By Heidi Honemann, Trott-War vendor
My grandmother had a big chicken farm and I knew where our food came from. I liked milk and the cows that it came from too. I tried to push the fact that they would be slaughtered one day out of my mind.
At home, in Leonberg, I had a hard time. I never played with other children in kindergarten. The kids were loud and had friends; I had no friends and no siblings.
In kindergarten, I tried to hide the fact that I always sat alone as skilfully as I possibly could. I played with Muckelsteinchen [small, colourful mosaic stones], where I could lay out stones decorated with stars or flower meadows, because it’s something that you can play without a partner.
By hiding the fact that I was always alone, I was playing a sad sort of game of hide and seek with myself, in which I tried to avoid the criticism of the other children and the kindergarten teacher. I did sometimes try to get my teacher’s attention, for example, by trying to show her how independent I was and by tying my waistcoat or tops around my waist without her help. But it didn’t work.
I also kept my mouth shut at home. Perhaps it would have helped if my mother had sat down on the floor with me and talked to me about which children from kindergarten I could play certain games with. That is, if we had ever played on the floor every afternoon at all. In reality, it didn’t work out that way and I was criticised for not having any friends.
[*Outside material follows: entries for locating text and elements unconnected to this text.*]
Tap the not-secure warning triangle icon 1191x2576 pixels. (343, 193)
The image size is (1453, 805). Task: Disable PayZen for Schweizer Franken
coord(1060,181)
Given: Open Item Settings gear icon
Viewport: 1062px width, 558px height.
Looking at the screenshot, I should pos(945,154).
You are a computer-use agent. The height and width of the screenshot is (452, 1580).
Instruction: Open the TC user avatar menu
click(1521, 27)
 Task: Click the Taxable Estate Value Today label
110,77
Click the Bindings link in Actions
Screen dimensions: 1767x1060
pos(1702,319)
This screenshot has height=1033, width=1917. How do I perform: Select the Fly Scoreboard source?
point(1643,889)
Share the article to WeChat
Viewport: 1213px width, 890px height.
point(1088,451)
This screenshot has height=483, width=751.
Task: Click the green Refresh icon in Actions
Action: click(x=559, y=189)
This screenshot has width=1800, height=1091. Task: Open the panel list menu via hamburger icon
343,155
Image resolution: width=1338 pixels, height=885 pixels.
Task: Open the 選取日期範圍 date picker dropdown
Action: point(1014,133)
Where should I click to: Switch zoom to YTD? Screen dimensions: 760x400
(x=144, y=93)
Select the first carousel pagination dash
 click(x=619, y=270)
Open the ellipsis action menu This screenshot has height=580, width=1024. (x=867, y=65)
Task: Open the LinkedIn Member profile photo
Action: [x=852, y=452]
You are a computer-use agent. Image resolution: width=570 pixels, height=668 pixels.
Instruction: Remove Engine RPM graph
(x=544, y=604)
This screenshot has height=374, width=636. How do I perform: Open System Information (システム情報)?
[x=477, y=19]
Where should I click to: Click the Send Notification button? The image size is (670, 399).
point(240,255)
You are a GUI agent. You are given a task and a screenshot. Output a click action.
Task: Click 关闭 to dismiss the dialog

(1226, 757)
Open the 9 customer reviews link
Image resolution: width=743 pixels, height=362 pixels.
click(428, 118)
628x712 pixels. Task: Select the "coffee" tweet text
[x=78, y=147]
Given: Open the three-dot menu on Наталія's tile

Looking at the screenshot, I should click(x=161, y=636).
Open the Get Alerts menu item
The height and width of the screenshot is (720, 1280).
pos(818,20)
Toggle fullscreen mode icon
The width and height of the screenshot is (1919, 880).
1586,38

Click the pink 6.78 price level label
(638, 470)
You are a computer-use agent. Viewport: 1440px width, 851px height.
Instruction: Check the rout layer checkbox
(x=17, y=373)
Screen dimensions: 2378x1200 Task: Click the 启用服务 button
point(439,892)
Fear of the expectations of others
I wish that children could, every once in a while, stay in a stranger’s family for up to a week. That way they would get to know other customs and learn about different ways of doing things. Children would become more self-reliant and more self-confident, and they would have something interesting to talk to their parents about after their time away. Maybe my mother would have been happy if I had cheered her up by telling her about something that I’d learned in the world outside our home.
Although I was fond of my parents and the kindergarten kids, I was glad when I finally got to preschool. We cooked with Miss Wörner and did arts and crafts. Over time, I gained more confidence in myself and I looked forward to learning about things at school.
My first day began with a Schultüte [a colourful cardboard cone filled with sweets and gifts that is given to children on their first day of school] and I was wearing a red dress sent from my aunt in Vienna. I was photographed that day and the photo shows me standing beside a slate with a hedgehog painted on it.
I found learning fun and it was easy for me. Sometimes I found other girls to play jump rope with during the break. Apart from that, I was a very quiet child.
I wish that children could, every once in a while, stay in a stranger’s family for up to a week. That way they would get to know other customs and learn about different ways of doing things.
I had a bit of a different character to the other kids. This wouldn’t have been a bad thing if I had had a friend. But I was afraid to invite other children into my home. I thought that I would die of embarrassment if I did that, because I was so anxious that I wouldn’t be able to meet the inner expectations of both my mother and the other children.
Better to kiss than to talk
My problem was that I didn’t understand why the other children talked so much and why talking was such an important part of being together for them. I would have preferred to kiss.
I would have liked to sit on the floor in my room or at school and kiss. Of course, I would also have been silent for a long time! Being quiet for a long time is my way of doing things: it allows me to feel connected to others and I enjoy the feeling of trust and togetherness that it brings. We could have come up with a game together. We would surely also would have had the chance to say that we would stick together for a lifetime and support each other.
For me, that is the value of being quiet: say the most important thing and work things out – and leave out the rest.